▶ YOUR GOAL: Transcribe the records below. Leave every word as it is.

[LISTED RECORDS — start]

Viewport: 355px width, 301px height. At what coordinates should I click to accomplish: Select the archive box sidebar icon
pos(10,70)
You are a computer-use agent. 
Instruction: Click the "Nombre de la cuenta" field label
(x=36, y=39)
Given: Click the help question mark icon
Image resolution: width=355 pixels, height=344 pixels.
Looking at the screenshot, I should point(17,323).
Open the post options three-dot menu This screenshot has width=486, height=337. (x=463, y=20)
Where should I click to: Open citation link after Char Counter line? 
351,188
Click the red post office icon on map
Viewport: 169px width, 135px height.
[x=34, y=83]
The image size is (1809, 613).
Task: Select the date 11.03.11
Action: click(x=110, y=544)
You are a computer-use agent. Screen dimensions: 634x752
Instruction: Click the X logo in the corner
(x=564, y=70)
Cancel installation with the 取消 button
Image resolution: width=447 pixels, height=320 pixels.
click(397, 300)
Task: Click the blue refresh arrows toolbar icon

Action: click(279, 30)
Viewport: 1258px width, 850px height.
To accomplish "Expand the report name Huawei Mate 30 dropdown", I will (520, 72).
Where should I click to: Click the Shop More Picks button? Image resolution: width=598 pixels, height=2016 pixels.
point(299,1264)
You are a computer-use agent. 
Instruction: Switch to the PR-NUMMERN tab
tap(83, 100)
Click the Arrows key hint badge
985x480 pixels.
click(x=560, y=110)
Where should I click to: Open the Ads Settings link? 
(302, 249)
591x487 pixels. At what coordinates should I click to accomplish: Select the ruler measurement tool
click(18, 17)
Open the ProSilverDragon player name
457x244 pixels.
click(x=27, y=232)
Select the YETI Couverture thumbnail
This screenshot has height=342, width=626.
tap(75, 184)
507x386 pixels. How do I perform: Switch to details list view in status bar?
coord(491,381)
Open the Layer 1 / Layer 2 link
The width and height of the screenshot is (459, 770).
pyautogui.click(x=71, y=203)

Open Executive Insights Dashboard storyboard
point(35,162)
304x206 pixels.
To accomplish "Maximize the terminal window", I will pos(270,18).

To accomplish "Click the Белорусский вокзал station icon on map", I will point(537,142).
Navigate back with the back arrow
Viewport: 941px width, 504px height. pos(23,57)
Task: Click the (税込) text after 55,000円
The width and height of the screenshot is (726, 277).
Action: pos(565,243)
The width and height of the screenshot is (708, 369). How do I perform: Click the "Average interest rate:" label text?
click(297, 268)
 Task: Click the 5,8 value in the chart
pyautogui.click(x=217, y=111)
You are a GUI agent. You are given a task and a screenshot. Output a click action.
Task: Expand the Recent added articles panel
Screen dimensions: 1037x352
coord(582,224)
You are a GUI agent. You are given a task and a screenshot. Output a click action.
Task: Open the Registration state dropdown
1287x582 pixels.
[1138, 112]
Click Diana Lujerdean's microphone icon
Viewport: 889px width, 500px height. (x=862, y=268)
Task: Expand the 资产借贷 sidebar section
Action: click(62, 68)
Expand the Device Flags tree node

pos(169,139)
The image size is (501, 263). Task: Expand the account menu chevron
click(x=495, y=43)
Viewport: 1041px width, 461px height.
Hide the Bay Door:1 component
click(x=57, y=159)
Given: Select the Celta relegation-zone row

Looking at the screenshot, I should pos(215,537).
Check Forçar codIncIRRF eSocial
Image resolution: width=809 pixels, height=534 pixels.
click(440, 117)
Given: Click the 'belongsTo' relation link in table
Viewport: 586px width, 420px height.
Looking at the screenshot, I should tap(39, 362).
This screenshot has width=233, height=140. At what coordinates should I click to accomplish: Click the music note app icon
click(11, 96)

[LISTED RECORDS — finish]

▶ RESPONSE TO THE EXERCISE:
Viewport: 355px width, 301px height. At what coordinates should I click to accomplish: Select the archive box sidebar icon
pos(10,70)
You are a computer-use agent. 
Instruction: Click the "Nombre de la cuenta" field label
(x=36, y=39)
Given: Click the help question mark icon
Image resolution: width=355 pixels, height=344 pixels.
Looking at the screenshot, I should point(17,323).
Open the post options three-dot menu This screenshot has width=486, height=337. (x=463, y=20)
Where should I click to: Open citation link after Char Counter line? 
351,188
Click the red post office icon on map
Viewport: 169px width, 135px height.
[x=34, y=83]
The image size is (1809, 613).
Task: Select the date 11.03.11
Action: click(x=110, y=544)
You are a computer-use agent. Screen dimensions: 634x752
Instruction: Click the X logo in the corner
(x=564, y=70)
Cancel installation with the 取消 button
Image resolution: width=447 pixels, height=320 pixels.
click(397, 300)
Task: Click the blue refresh arrows toolbar icon

Action: click(279, 30)
Viewport: 1258px width, 850px height.
To accomplish "Expand the report name Huawei Mate 30 dropdown", I will (520, 72).
Where should I click to: Click the Shop More Picks button? Image resolution: width=598 pixels, height=2016 pixels.
point(299,1264)
You are a computer-use agent. 
Instruction: Switch to the PR-NUMMERN tab
tap(83, 100)
Click the Arrows key hint badge
985x480 pixels.
click(x=560, y=110)
Where should I click to: Open the Ads Settings link? 
(302, 249)
591x487 pixels. At what coordinates should I click to accomplish: Select the ruler measurement tool
click(18, 17)
Open the ProSilverDragon player name
457x244 pixels.
click(x=27, y=232)
Select the YETI Couverture thumbnail
This screenshot has height=342, width=626.
tap(75, 184)
507x386 pixels. How do I perform: Switch to details list view in status bar?
coord(491,381)
Open the Layer 1 / Layer 2 link
The width and height of the screenshot is (459, 770).
pyautogui.click(x=71, y=203)

Open Executive Insights Dashboard storyboard
point(35,162)
304x206 pixels.
To accomplish "Maximize the terminal window", I will pos(270,18).

To accomplish "Click the Белорусский вокзал station icon on map", I will point(537,142).
Navigate back with the back arrow
Viewport: 941px width, 504px height. pos(23,57)
Task: Click the (税込) text after 55,000円
The width and height of the screenshot is (726, 277).
Action: pos(565,243)
The width and height of the screenshot is (708, 369). How do I perform: Click the "Average interest rate:" label text?
click(297, 268)
 Task: Click the 5,8 value in the chart
pyautogui.click(x=217, y=111)
You are a GUI agent. You are given a task and a screenshot. Output a click action.
Task: Expand the Recent added articles panel
Screen dimensions: 1037x352
coord(582,224)
You are a GUI agent. You are given a task and a screenshot. Output a click action.
Task: Open the Registration state dropdown
1287x582 pixels.
[1138, 112]
Click Diana Lujerdean's microphone icon
Viewport: 889px width, 500px height. (x=862, y=268)
Task: Expand the 资产借贷 sidebar section
Action: click(62, 68)
Expand the Device Flags tree node

pos(169,139)
The image size is (501, 263). Task: Expand the account menu chevron
click(x=495, y=43)
Viewport: 1041px width, 461px height.
Hide the Bay Door:1 component
click(x=57, y=159)
Given: Select the Celta relegation-zone row

Looking at the screenshot, I should pos(215,537).
Check Forçar codIncIRRF eSocial
Image resolution: width=809 pixels, height=534 pixels.
click(440, 117)
Given: Click the 'belongsTo' relation link in table
Viewport: 586px width, 420px height.
Looking at the screenshot, I should tap(39, 362).
This screenshot has width=233, height=140. At what coordinates should I click to accomplish: Click the music note app icon
click(11, 96)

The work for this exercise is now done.